• **Assigned task**:
The full listing, from first line to last, should be set down again exactly.

• **Task input**:
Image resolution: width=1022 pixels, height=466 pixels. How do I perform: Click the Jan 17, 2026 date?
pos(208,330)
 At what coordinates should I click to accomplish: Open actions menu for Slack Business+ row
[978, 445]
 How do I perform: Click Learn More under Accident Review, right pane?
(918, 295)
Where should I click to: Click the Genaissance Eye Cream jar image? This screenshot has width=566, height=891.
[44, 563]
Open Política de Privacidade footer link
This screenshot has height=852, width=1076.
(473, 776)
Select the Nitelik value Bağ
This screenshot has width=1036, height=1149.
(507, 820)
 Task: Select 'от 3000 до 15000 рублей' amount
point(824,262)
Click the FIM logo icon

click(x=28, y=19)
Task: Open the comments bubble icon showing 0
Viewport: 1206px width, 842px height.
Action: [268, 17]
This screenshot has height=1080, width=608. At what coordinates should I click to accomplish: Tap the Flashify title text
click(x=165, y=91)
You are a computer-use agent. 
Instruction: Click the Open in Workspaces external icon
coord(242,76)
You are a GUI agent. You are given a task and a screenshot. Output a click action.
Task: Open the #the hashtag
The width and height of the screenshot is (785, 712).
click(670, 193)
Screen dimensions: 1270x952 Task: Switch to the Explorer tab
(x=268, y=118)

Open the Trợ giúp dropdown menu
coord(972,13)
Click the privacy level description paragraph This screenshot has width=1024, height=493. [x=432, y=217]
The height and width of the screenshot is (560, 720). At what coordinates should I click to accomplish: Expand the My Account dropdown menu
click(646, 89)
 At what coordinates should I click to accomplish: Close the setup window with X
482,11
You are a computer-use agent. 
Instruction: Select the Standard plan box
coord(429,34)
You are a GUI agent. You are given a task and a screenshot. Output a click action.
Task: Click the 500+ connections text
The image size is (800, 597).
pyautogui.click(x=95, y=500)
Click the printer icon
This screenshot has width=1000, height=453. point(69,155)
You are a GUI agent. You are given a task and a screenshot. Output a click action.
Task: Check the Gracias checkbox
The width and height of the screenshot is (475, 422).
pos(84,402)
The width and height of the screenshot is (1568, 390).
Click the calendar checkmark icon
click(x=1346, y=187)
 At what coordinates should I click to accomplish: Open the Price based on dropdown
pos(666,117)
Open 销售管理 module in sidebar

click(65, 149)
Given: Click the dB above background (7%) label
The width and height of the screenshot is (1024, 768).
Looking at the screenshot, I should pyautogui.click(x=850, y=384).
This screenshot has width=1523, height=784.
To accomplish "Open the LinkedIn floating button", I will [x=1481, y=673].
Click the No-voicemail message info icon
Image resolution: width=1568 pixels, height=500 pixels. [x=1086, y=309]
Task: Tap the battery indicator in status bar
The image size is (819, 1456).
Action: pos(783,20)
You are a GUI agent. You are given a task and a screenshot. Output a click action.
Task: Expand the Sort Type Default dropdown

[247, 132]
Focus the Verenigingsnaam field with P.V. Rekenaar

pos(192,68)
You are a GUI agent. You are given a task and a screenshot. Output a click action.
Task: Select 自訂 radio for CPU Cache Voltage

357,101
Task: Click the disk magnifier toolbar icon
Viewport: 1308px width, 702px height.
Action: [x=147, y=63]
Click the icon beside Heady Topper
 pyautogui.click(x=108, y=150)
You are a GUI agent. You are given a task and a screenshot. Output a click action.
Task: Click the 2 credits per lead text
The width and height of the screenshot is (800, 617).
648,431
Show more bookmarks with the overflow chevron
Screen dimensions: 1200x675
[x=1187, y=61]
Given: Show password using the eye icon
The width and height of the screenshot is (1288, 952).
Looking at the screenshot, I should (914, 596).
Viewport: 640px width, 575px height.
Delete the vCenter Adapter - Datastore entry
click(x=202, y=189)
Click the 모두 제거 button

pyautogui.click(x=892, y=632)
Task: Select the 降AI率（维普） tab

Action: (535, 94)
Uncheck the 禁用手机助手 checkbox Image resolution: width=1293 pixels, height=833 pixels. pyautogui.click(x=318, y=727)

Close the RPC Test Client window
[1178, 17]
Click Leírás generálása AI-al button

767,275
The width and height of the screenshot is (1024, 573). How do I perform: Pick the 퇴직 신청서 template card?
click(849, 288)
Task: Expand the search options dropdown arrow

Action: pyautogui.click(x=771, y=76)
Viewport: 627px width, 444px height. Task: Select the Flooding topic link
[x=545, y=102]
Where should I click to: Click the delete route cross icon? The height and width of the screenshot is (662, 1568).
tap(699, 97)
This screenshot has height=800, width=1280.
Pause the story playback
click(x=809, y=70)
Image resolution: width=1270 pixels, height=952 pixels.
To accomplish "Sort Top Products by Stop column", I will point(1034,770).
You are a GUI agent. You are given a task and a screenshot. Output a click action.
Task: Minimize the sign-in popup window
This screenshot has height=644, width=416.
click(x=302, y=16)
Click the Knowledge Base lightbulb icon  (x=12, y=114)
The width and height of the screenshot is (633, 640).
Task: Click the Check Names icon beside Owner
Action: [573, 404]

• **Your solution**:
Image resolution: width=1022 pixels, height=466 pixels. How do I perform: Click the Jan 17, 2026 date?
pos(208,330)
 At what coordinates should I click to accomplish: Open actions menu for Slack Business+ row
[978, 445]
 How do I perform: Click Learn More under Accident Review, right pane?
(918, 295)
Where should I click to: Click the Genaissance Eye Cream jar image? This screenshot has width=566, height=891.
[44, 563]
Open Política de Privacidade footer link
This screenshot has height=852, width=1076.
(473, 776)
Select the Nitelik value Bağ
This screenshot has width=1036, height=1149.
(507, 820)
 Task: Select 'от 3000 до 15000 рублей' amount
point(824,262)
Click the FIM logo icon

click(x=28, y=19)
Task: Open the comments bubble icon showing 0
Viewport: 1206px width, 842px height.
Action: [268, 17]
This screenshot has height=1080, width=608. At what coordinates should I click to accomplish: Tap the Flashify title text
click(x=165, y=91)
You are a computer-use agent. 
Instruction: Click the Open in Workspaces external icon
coord(242,76)
You are a GUI agent. You are given a task and a screenshot. Output a click action.
Task: Open the #the hashtag
The width and height of the screenshot is (785, 712).
click(670, 193)
Screen dimensions: 1270x952 Task: Switch to the Explorer tab
(x=268, y=118)

Open the Trợ giúp dropdown menu
coord(972,13)
Click the privacy level description paragraph This screenshot has width=1024, height=493. [x=432, y=217]
The height and width of the screenshot is (560, 720). At what coordinates should I click to accomplish: Expand the My Account dropdown menu
click(646, 89)
 At what coordinates should I click to accomplish: Close the setup window with X
482,11
You are a computer-use agent. 
Instruction: Select the Standard plan box
coord(429,34)
You are a GUI agent. You are given a task and a screenshot. Output a click action.
Task: Click the 500+ connections text
The image size is (800, 597).
pyautogui.click(x=95, y=500)
Click the printer icon
This screenshot has width=1000, height=453. point(69,155)
You are a GUI agent. You are given a task and a screenshot. Output a click action.
Task: Check the Gracias checkbox
The width and height of the screenshot is (475, 422).
pos(84,402)
The width and height of the screenshot is (1568, 390).
Click the calendar checkmark icon
click(x=1346, y=187)
 At what coordinates should I click to accomplish: Open the Price based on dropdown
pos(666,117)
Open 销售管理 module in sidebar

click(65, 149)
Given: Click the dB above background (7%) label
The width and height of the screenshot is (1024, 768).
Looking at the screenshot, I should pyautogui.click(x=850, y=384).
This screenshot has width=1523, height=784.
To accomplish "Open the LinkedIn floating button", I will [x=1481, y=673].
Click the No-voicemail message info icon
Image resolution: width=1568 pixels, height=500 pixels. [x=1086, y=309]
Task: Tap the battery indicator in status bar
The image size is (819, 1456).
Action: pos(783,20)
You are a GUI agent. You are given a task and a screenshot. Output a click action.
Task: Expand the Sort Type Default dropdown

[247, 132]
Focus the Verenigingsnaam field with P.V. Rekenaar

pos(192,68)
You are a GUI agent. You are given a task and a screenshot. Output a click action.
Task: Select 自訂 radio for CPU Cache Voltage

357,101
Task: Click the disk magnifier toolbar icon
Viewport: 1308px width, 702px height.
Action: [x=147, y=63]
Click the icon beside Heady Topper
 pyautogui.click(x=108, y=150)
You are a GUI agent. You are given a task and a screenshot. Output a click action.
Task: Click the 2 credits per lead text
The width and height of the screenshot is (800, 617).
648,431
Show more bookmarks with the overflow chevron
Screen dimensions: 1200x675
[x=1187, y=61]
Given: Show password using the eye icon
The width and height of the screenshot is (1288, 952).
Looking at the screenshot, I should (914, 596).
Viewport: 640px width, 575px height.
Delete the vCenter Adapter - Datastore entry
click(x=202, y=189)
Click the 모두 제거 button

pyautogui.click(x=892, y=632)
Task: Select the 降AI率（维普） tab

Action: (535, 94)
Uncheck the 禁用手机助手 checkbox Image resolution: width=1293 pixels, height=833 pixels. pyautogui.click(x=318, y=727)

Close the RPC Test Client window
[1178, 17]
Click Leírás generálása AI-al button

767,275
The width and height of the screenshot is (1024, 573). How do I perform: Pick the 퇴직 신청서 template card?
click(849, 288)
Task: Expand the search options dropdown arrow

Action: pyautogui.click(x=771, y=76)
Viewport: 627px width, 444px height. Task: Select the Flooding topic link
[x=545, y=102]
Where should I click to: Click the delete route cross icon? The height and width of the screenshot is (662, 1568).
tap(699, 97)
This screenshot has height=800, width=1280.
Pause the story playback
click(x=809, y=70)
Image resolution: width=1270 pixels, height=952 pixels.
To accomplish "Sort Top Products by Stop column", I will point(1034,770).
You are a GUI agent. You are given a task and a screenshot. Output a click action.
Task: Minimize the sign-in popup window
This screenshot has height=644, width=416.
click(x=302, y=16)
Click the Knowledge Base lightbulb icon  (x=12, y=114)
The width and height of the screenshot is (633, 640).
Task: Click the Check Names icon beside Owner
Action: [573, 404]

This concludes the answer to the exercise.